Page –

::::

Dependent Names With A Little Encouragement | consteval

Hey, fuckface! Think fast!

template<typename F> void invokeFoo(F& f) {
  f.foo();
}

struct Fooable {
    void foo() {}
};

int main() {
    Fooable c;
    invokeFoo(c);
}

This is normal C++ code—nothing particularly nefarious afoot. invokeFoo is a function that takes a hopefully-fooable argument and, well, calls its foo method. That’s fine and well, but what if we further assume that F::foo is a member template? We might be tempted to write something like this:

template<typename F, typename P> void invokeFoo(F& f) {
    f.foo<P>();
}

struct Fooable {
    template<typename P> void foo() {}
};

int main() {
    Fooable c;
    invokeFoo<Fooable, int>(c);
}

You might be surprised to know that this actually fails to compile. Here’s an excerpt of what GCC says:

temp.cc: In function ‘void invokeFoo(F&)’:
temp.cc:2:12: error: expected primary-expression before ‘>’ token
    2 |     f.foo<P>();
      |            ^
temp.cc:2:14: error: expected primary-expression before ‘)’ token
    2 |     f.foo<P>();
      |              ^

Hey, that’s a new one. A parse error? How? We didn’t even do anything particularly offensive here—or so one might think. Let me add some suggestive whitespace to imply a different parse:

template<typename F, typename P> void invokeFoo(F& f) {
    f.foo < P > (); // !
}

Does it make any god damn sense at all? No. But, you get the picture, I hope: that < could be a less-than comparison operator! That sounds dumb, right? I mean, if I write std::function<int()> f;, the compiler knows that I don’t mean to perform an ordering comparison as suggested by std::function < int() > f; (which would be valid for the right definitions of std::function and f!) because it looks up std::function, sees that it’s a template, and concludes that it should parse the stuff following it as a template parameter list.

So, what’s the difference here? Well, in invokeFoo, f has type F, which could be anything! As such, there’s really no way to determine what F::foo might be. It doesn’t have to be a template! It could just be a regular old data member, in which case the ordering comparison would be what we want—and, sure, in most cases, this sort of thing is generally meant to parse as a template parameter list, but you’d need an insane amount of look-ahead in the parser to be able to determine even some cases. Even then, it might not be enough. Here—allow me to muddy the waters with some well-formed C++:

template<typename F> void weird(F& f) {
    F::foo < int() > f; // N.B. `int()` evaluates to 0
}

struct HasStaticFoo {
    static int foo;
};
int HasStaticFoo::foo = 42;
bool operator>(bool b, const HasStaticFoo& f) { return true; }

int main() {
    HasStaticFoo f;
    weird(f);
}

Filthy, turbid, fetid water.

∗  ∗  ∗

Anyway, given all this, how do we signal to the compiler that we really mean for this to be interpreted as a template parameter list? Here’s what the great minds at C++ HQ came up with:

template<typename F, typename P> void invokeFoo(F& f) {
    f.template foo<P>();
}

Gulp. Hey, are you saying you could’ve come up with something better? Anyway, the language we use to refer to something like this is that f.foo is a dependent name. It can’t be looked up until we have a better idea of the shape of the type F (on which f.foo depends), so the compiler needs a little help in the meantime.

::::

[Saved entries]
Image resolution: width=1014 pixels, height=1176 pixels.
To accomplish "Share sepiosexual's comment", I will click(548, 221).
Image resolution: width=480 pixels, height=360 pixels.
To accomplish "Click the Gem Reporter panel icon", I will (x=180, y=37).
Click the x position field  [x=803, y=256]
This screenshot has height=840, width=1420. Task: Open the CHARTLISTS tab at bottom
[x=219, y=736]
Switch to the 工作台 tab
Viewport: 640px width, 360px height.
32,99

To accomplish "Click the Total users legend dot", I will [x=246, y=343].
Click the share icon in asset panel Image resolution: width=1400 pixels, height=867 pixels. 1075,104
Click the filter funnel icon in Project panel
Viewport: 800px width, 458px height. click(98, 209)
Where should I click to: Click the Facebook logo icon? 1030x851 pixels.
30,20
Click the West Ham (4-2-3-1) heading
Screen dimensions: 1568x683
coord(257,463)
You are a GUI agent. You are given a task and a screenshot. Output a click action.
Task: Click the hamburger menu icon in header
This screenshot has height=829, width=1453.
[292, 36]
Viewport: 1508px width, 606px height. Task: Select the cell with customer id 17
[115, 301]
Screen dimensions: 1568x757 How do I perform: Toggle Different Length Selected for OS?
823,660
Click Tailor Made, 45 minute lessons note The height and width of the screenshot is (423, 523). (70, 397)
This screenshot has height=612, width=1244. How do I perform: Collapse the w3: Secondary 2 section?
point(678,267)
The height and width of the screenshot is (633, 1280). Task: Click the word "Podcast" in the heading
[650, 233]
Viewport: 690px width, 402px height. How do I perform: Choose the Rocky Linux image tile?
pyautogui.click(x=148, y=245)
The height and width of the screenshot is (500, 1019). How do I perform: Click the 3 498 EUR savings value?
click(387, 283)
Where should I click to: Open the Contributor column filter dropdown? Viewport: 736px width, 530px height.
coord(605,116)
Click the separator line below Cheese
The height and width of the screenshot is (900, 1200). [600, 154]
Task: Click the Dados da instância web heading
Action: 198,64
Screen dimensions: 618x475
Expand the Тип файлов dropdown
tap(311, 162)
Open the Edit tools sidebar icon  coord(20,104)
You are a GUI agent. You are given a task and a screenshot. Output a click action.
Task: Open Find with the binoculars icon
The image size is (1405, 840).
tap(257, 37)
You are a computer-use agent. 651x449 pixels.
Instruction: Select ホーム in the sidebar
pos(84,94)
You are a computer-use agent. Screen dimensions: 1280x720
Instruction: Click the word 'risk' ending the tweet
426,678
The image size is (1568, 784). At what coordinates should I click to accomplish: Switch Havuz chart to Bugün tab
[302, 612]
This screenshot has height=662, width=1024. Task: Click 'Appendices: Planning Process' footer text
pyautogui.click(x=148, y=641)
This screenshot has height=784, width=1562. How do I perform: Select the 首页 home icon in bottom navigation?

::::

Task requirements –
**a.** In the page on dependent names, rewrite the passage from "Gulp. Hey, are" to "in the meantime.", swapping "dependent name" for "context-sensitive name".
**b.** According to the page on dependent names, what keyword is placed before foo so the compiler reads what follows as a template parameter list?

The responses –
**a.**
Gulp. Hey, are you saying you could’ve come up with something better? Anyway, the language we use to refer to something like this is that f.foo is a context-sensitive name. It can’t be looked up until we have a better idea of the shape of the type F (on which f.foo depends), so the compiler needs a little help in the meantime.

**b.** The keyword template, as in f.template foo<P>();